S. N.: Ana­toli Vas­siliev dit quelque part que l’on ne peut, à de rares excep­tions près, devenir un grand acteur que quand on a soix­ante-dix ans, parce que tout d’un coup toutes ces couch­es de vie, et on pour­rait ajouter de mort, de douleur, de souf­france, peu­vent faire advenir une expres­sion juste. C’est un point d’en­trée très fort dans le secret des répéti­tions finale­ment. Quand on est met­teur en scène, je défie quiconque de dire le con­traire, on est obligé, de manière cynique par­fois, de con­vo­quer les morts des acteurs, pour essay­er de leur faire com­pren­dre que telle mort là, dans un coin de la mémoire, peut avoir une cor­re­spon­dance avec telle chose qui se trou­ve dans le par­cours du per­son­nage. Ce sont sou­vent des portes d’en­trée. Et le met­teur en scène pour expli­quer à l’ac­teur, pour trou­ver les mots ou les images qui vont nour­rir l’ac­teur ou l’ac­trice, est obligé de recon­vo­quer lui-même son pro­pre vécu et donc ses pro­pres morts. C’est trou­blant, intime, éprou­vant par­fois mais néces­saire.

B.D.: La représen­ta­tion du mort au théâtre est sou­vent peu crédi­ble…

S. N.: Ce qui me pose le plus prob­lème, c’est la ques­tion des fan­tômes. Il m’est arrivé dans cer­tains spec­ta­cles de devoir traiter la ques­tion des revenants, des spec­tres et j’ai tou­jours eu un peu de mal, peut-être parce que je ne crois pas à la résur­rec­tion… Cela m’a même empêché de met­tre en scène cer­tains textes.

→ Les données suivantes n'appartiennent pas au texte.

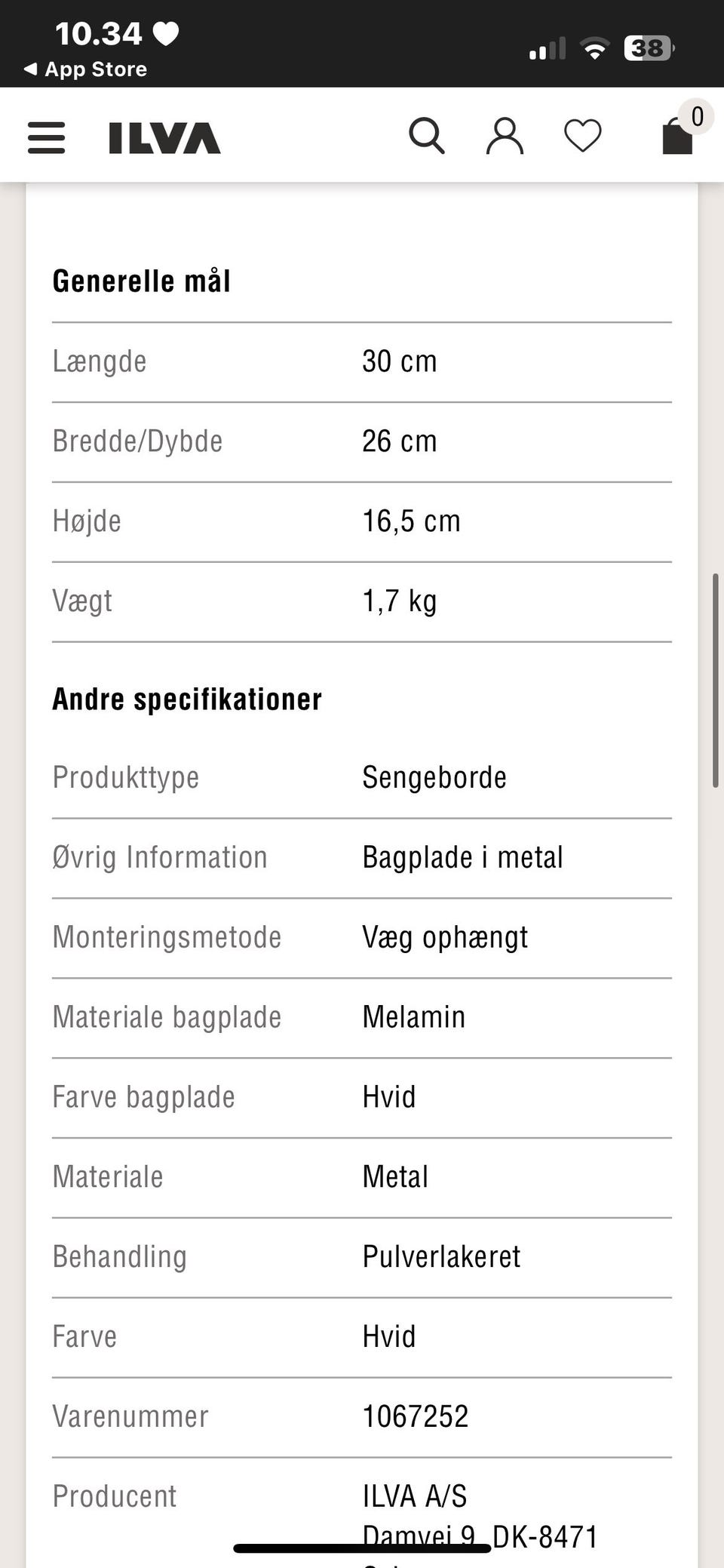
Task: Tap the ILVA logo
Action: point(164,138)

HAMLET, par exem­ple, est vrai­ment un texte que je vénère, j’ai été à deux doigts de le mon­ter et j’ai tou­jours buté sur la ques­tion du spec­tre. Quelle crédi­bil­ité don­ner à cette « représen­ta­tion », com­ment me le racon­ter et le racon­ter aux acteurs, quelle tra­duc­tion lui don­ner ? On peut bien sûr trou­ver des trucs, mais j’ai quand même besoin d’y croire ! Dans un des pre­miers textes que j’ai mis en scène, BÊTE DE STYLE de Pasoli­ni, il y a le spec­tre de la mère, qui revient. Je ne l’avais pas du tout traité scénique­ment. Si j’avais à représen­ter un spec­tre, je ne le représen­terais pas, juste­ment. Le fait de dire qu’il est mort suf­fit ample­ment. C’est l’ar­ti­fice qui me gêne, le côté « film de fan­tômes » qui décrédi­bilise tout. Puisqu’on vit avec nos morts quo­ti­di­en­nement, ils sont bien présents, et ne sont pas des espèces d’en­tités aque­uses, gazeuses. Par con­tre la ques­tion beau­coup plus physique de la mort m’in­téresse, la ques­tion de la veille aus­si, même si je ne l’ai pas traitée au théâtre. Dans ma mise en scène de PELLÉAS ET MÉLISANDE à l’opéra, le moment que je préférais c’é­tait le dernier acte, lorsque la vie s’échappe de Mélisande.

B.D.: À côté de la con­vo­ca­tion du mort par les acteurs, il y a aus­si celle de sa représen­ta­tion, non pas comme dans INCENDIES où, dans le texte même, les morts sont traités comme des vivants, mais quand ils doivent être représen­tés comme morts. Com­ment le met­teur en scène peut-il résoudre cette dif­fi­culté ?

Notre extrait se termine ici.